Né le 3 janvier 1883 à Londres (Putney) ; mort le 8 octobre 1967 à Londres (Westminster) ; homme d’État travailliste.

Attlee est né dans une famille fort aisée de notaires. Autour de lui les opinions familiales étaient fortement conservatrices, à l’exception de son père qui était un fervent admirateur de Gladstone. Le jeune Clement fait ses études à Haileybury College — une public school réputée — puis à l’Université d’Oxford. À cette époque, il oscille plutôt vers le parti conservateur, mais à vrai dire il ne se mêle point de politique. Diplômé d’Oxford, il se spécialise dans le droit et devient avocat en 1905. Dans sa famille il était de tradition de s’intéresser au sort des pauvres et cette tradition de service des déshérités le met en contact avec un club de jeunes gens de l’East End de Londres.

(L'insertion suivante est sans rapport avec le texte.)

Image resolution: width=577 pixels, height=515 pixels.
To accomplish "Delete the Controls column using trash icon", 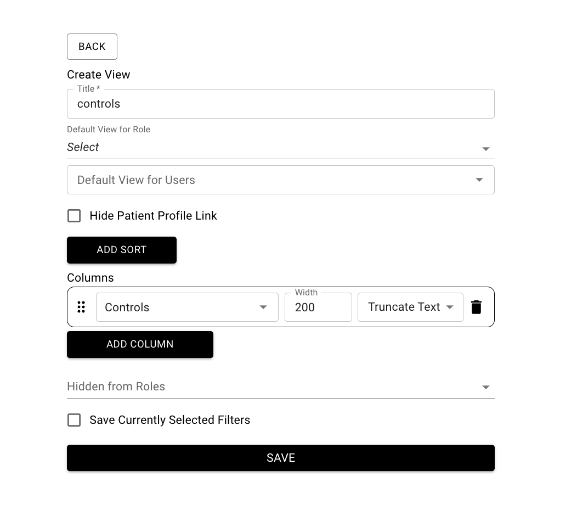I will pos(476,307).
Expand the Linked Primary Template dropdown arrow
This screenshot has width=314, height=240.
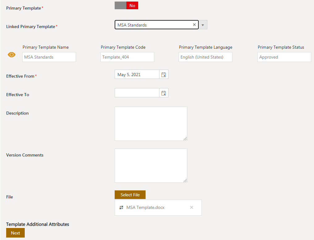tap(203, 25)
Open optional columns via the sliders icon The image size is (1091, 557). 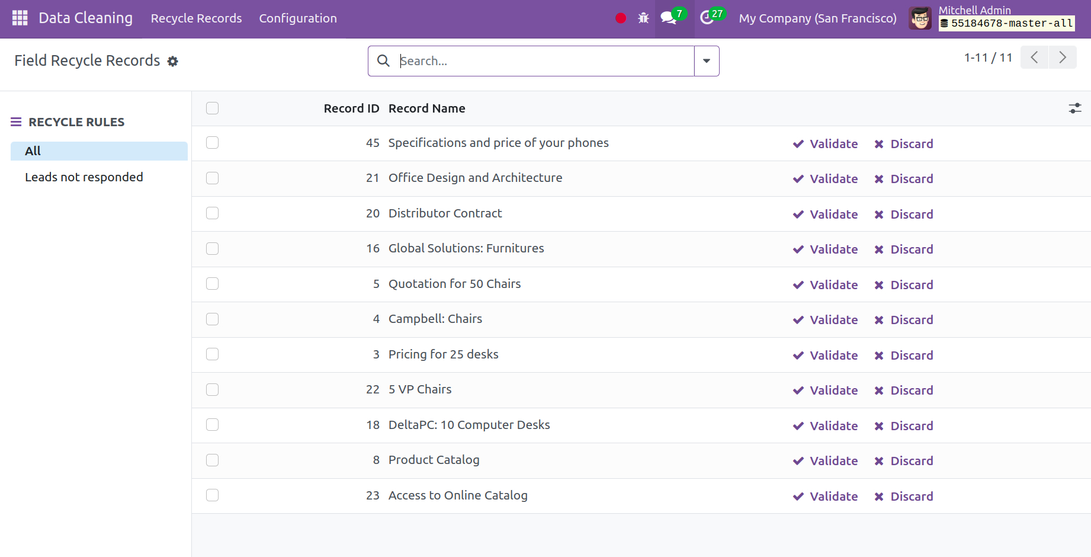pos(1076,108)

C’est la découverte de la vie ouvrière qui, conjuguée avec la lecture de Ruskin* et de William Morris*, le convertit au socialisme. Devenu membre de la Société fabienne et du Parti indépendant du travail (Independent Labour Party, ILP), Attlee se plonge dans l’activité militante de la capitale, tant sur le plan social que sur le plan politique. C’est ainsi qu’on le voit souvent prendre la parole dans les réunions de l’ILP ; en 1910 il est nommé secrétaire de Toynbee Hall, la plus célèbre des fondations universitaires (Uniuersity Settlements) de l’East End ; en même temps il est chargé de cours à la London School of Economics.

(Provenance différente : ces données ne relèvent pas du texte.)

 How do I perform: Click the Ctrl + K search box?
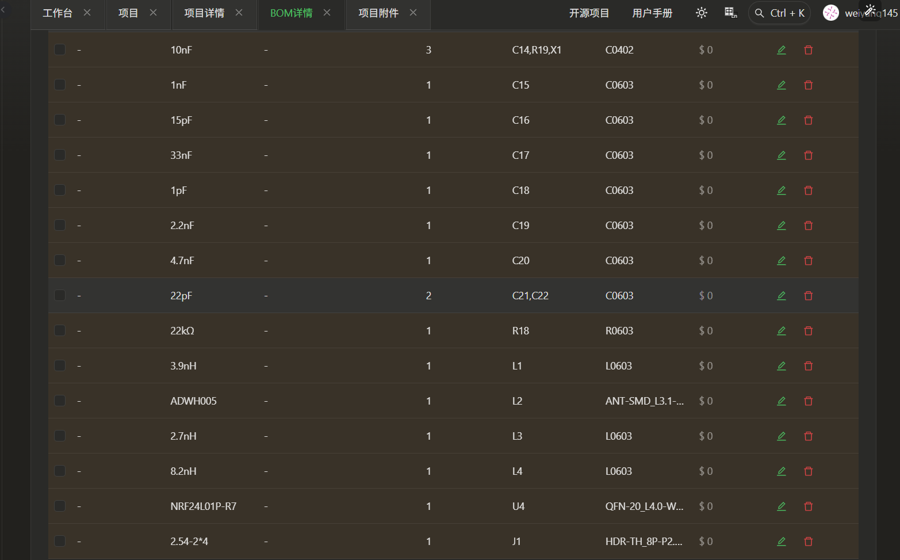[x=779, y=13]
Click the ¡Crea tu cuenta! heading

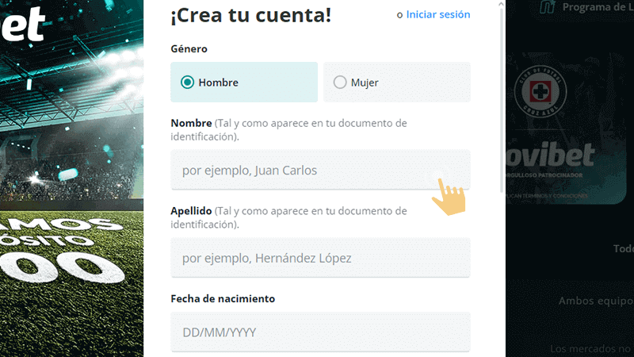point(251,14)
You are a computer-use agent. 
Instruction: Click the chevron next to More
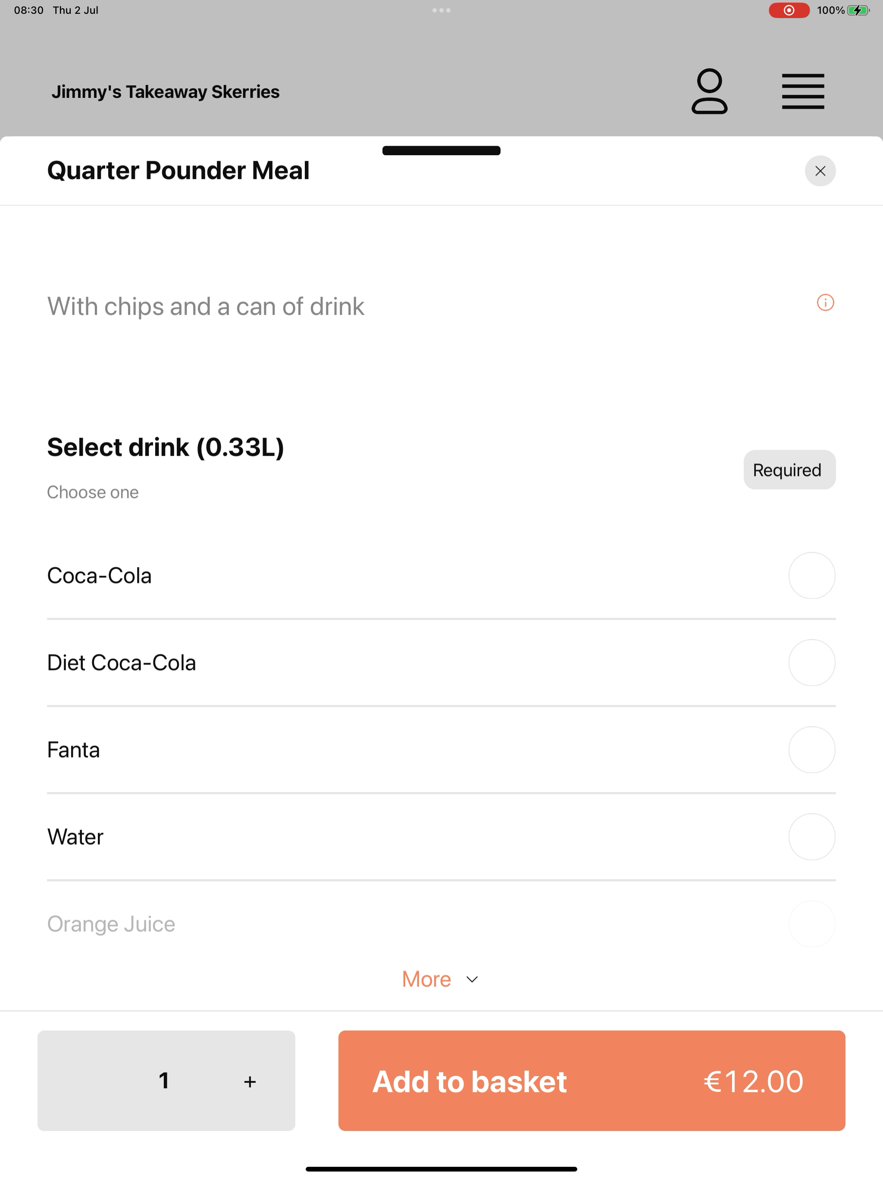coord(472,979)
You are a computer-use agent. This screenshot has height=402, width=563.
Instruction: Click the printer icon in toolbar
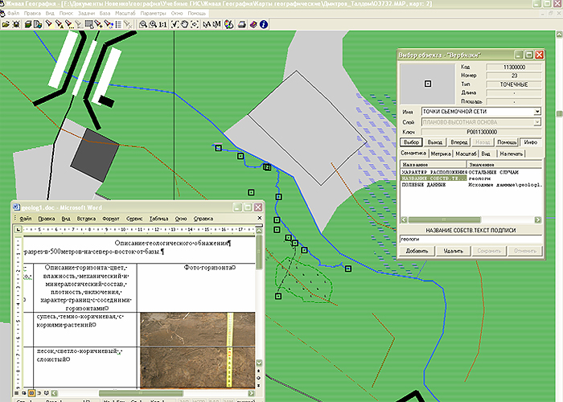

Combattant pendant la guerre de 1914-1918, il termine la guerre avec le grade de major. Maire de Stepney — un arrondissement de l’East End — en 1919-1920, puis, échevin de ce même arrondissement jusqu’en 1927, il prend part au début des années 1920 à la campagne menée par Lans-bury* contre la Poor Law. Aux élections de 1922 il est élu au Parlement comme député de Limehouse, (l’une des circonscriptions électorales de Stepney) et dès le premier gouvernement travailliste il reçoit le poste de sous-secrétaire d’État à la Défense nationale. Retourné à l’opposition, il est nommé en 1927 membre de la Simon Commission, chargée d’établir de nouveaux statuts pour l’Inde. Dans le deuxième gouvernement travailliste (de 1929 à 1931) il occupe successivement les fonctions de chancelier du duché de Lancastre, puis de ministre des Postes. Après l’effondrement du gouvernement MacDonald* pendant la crise d’août 1931 et la débâcle électorale des travaillistes aux élections qui suivent, Attlee est promu leader-adjoint du parti, aux côtés de George Lansbury qui dirige alors le groupe parlementaire travailliste.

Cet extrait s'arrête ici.